Emotional abuse and humiliation are forms of workplace bullying and harassment and are found in nearly all countries. No site including cyberspace is immune from the unwanted aggressive behaviour; observed or perceived power imbalance. These distress signals often seen as the ‘feminist concerns’ are undeniable in Pakistan as well.

Direct and indirect bullying with verbal, physical, relational and property damages are found not only in children’s’ schools or colleges but also at the modern workplaces where, legally adults with promising potentials and impressive CVs work in responsible positions. The preponderance of this gender based violence is high even in mechanised countries like US, UK, etc. Some bullying actions can fall into criminal categories, such as harassment, hazing, or assault. Bullying in comparison to harassment is even more difficult to establish and criminalise.

Pakistan has an anti-harassment law; The Protection against Harassment of Women at the Workplace Act 2010, that functions in a weak system and does not robotically make harassment against women or other people an easy case to win. However, it reflects good judgment of the State and the sagacity of its civil society. There are three Ombudspersons, one in the federal area and one each in Punjab and Sindh to process appeals and even direct cases of sexual harassment under the law. Each province has a Provincial Implementation Watch Committee, facilitating and monitoring compliance in their respective provinces.

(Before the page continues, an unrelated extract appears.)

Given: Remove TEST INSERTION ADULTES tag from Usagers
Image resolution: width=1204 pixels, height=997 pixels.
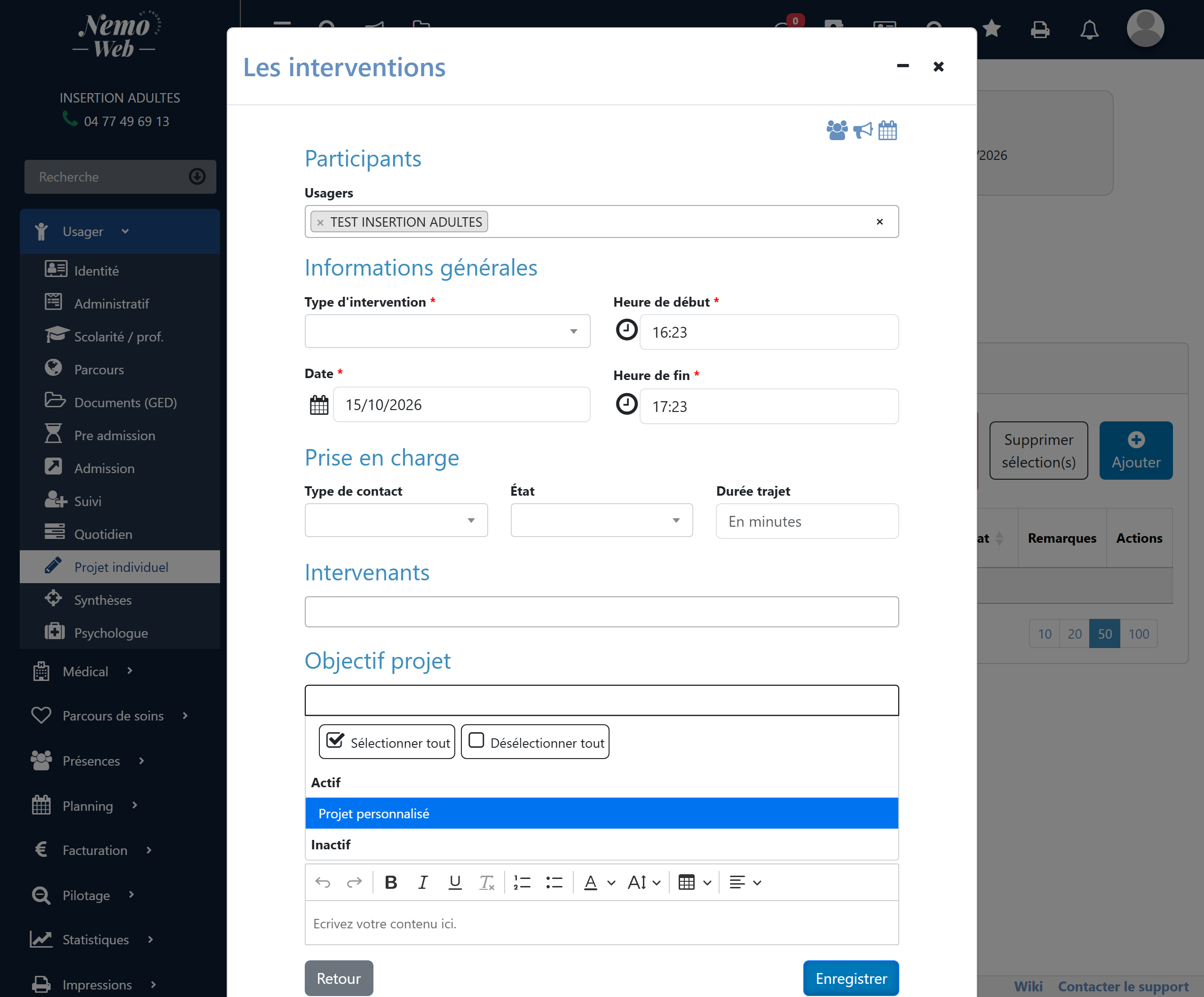Looking at the screenshot, I should click(x=320, y=222).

According to rights activist Maliha Hussain of Mehargarh, the law in Pakistan is being implemented in all sectors in an organised manner, but a lot more work needs to be done on it. The number of cases in the last seven years in which Mehergarh was directly involved is over 3700, where only six reported cases were with mala fide intention and about 8 that were not managed properly, meaning that 99.63 per cent of cases were handled in a very responsible manner. The harassers involved, were either punished or both parties compromised. Significantly, 3 of them were reported by men, one against another man and two against women.

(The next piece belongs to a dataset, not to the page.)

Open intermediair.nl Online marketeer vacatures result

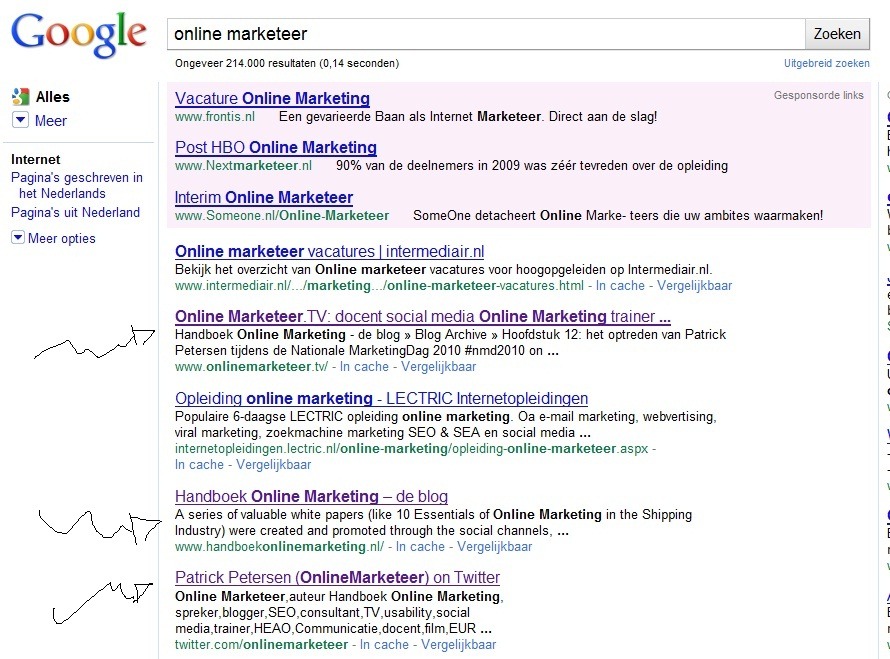point(329,251)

There is no magical recipe for positive, pro-women, disadvantaged-oriented, equality-centred transformative change. No policy, programme and project will be victorious without the buy-in and support of the majority (who are men) in any organisation

A number of organisations claiming to be progressive also let bullying and harassment go unnoticed. Having worked for over two decades directly with the destitute and the dominant notables, both, I can safely and responsibly, state that hounding occurs in nearly all organisations. Exceptions aside, a vast majority, especially women (even the aware and educated ones) do not have the social power to disclose any incident of overt and covert maltreatment at work place. The number of unreported cases is always much higher than the actual incidence. The outcomes of the reported cases are also not always very optimistic. Rarely any organisation seeks to reckon why there is no case reporting, whether all employees are working in a fear-free environment or not and how to report a case against the top bass or those who are politically and socially well connected? The victims especially women in such situations face multi-faceted trauma, due to the loss of livelihood, credibility, self esteem, the fear or fact of being distrusted and maligned and the compulsion of hiding.

The prudence, of many creditable humans, disintegrates, in many deceptively decent work settings. The abusive social power assorted with the moral break down on the other side ultimately becomes unacceptable, perilous and very often lead to their decision to exit. The health experts urge that if one feels like ones corporation turns blind eyes to or backs bullying and or harassment, the best option just might be to quit.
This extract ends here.